**AIM**
According to the forum thread below, how many products does the assistant return when asked for every product of a type that occurs 48 times in the catalog?

**GIVEN PASSAGE**
We are trying to use file_search to search over a catalog of products. There is a vector store with 3 markdown files including our products. The format of our files is like this:
## Product Name
**Types:** A, B, C
.... (more props)
### Subsection of product
... (more subsections)
## Another Product
...(and so on)
We are running into a problem we have found no way to overcome.
We are not able to get a list of all the products in our catalog of a certain Type. For instance, we have a type that occurs 48 times in our catalog but the assistant returns between 11 and 15 when asked for all of the products of that type.
We have tried tweaking the instruction, increasing max_num_results to 50 (the max) but had no luck. The only way we have found to get more is to tell the assistant how many items there should be but that’s not practical for our use case.
Do you have any recommendations of things to try to maximize the results we get?
This seems like a better task using Function Calling.
Have you thought about harmonizing the two together? You can use embeddings as an index to find the relevant keys and then perform a search in the database you would probably have.

**DATA SEGMENT**
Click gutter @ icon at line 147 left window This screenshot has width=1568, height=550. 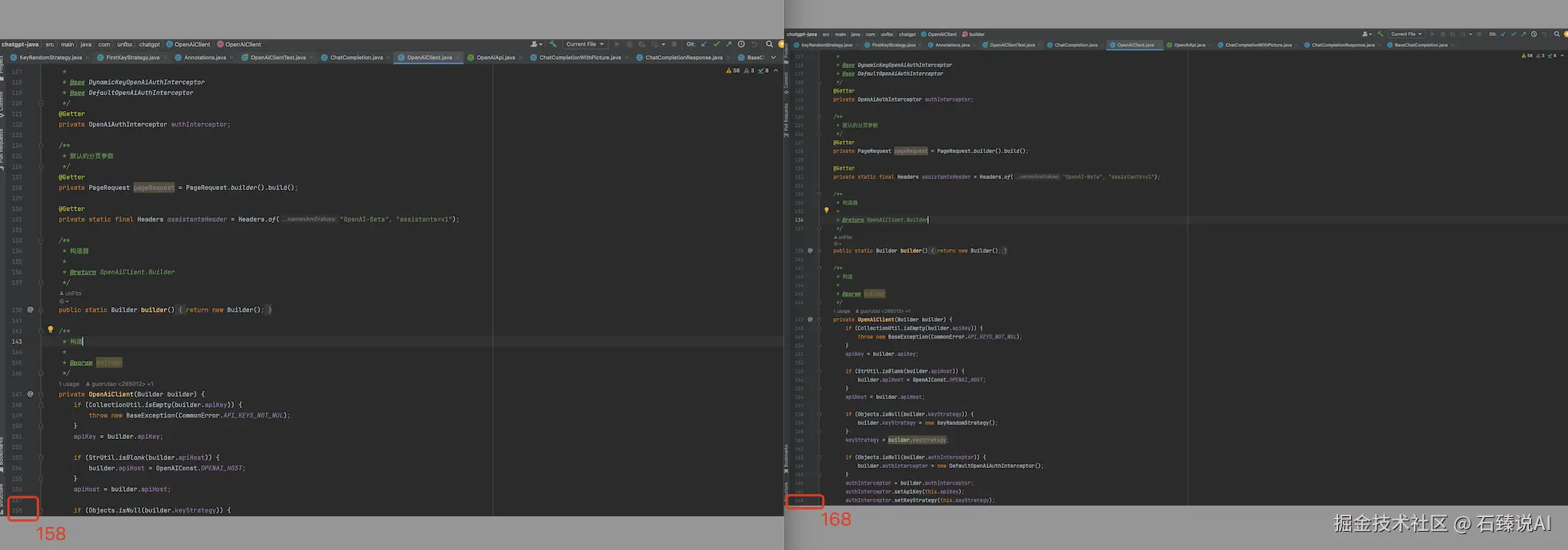[x=31, y=394]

**REPLY TO THE EXERCISE**
Between 11 and 15.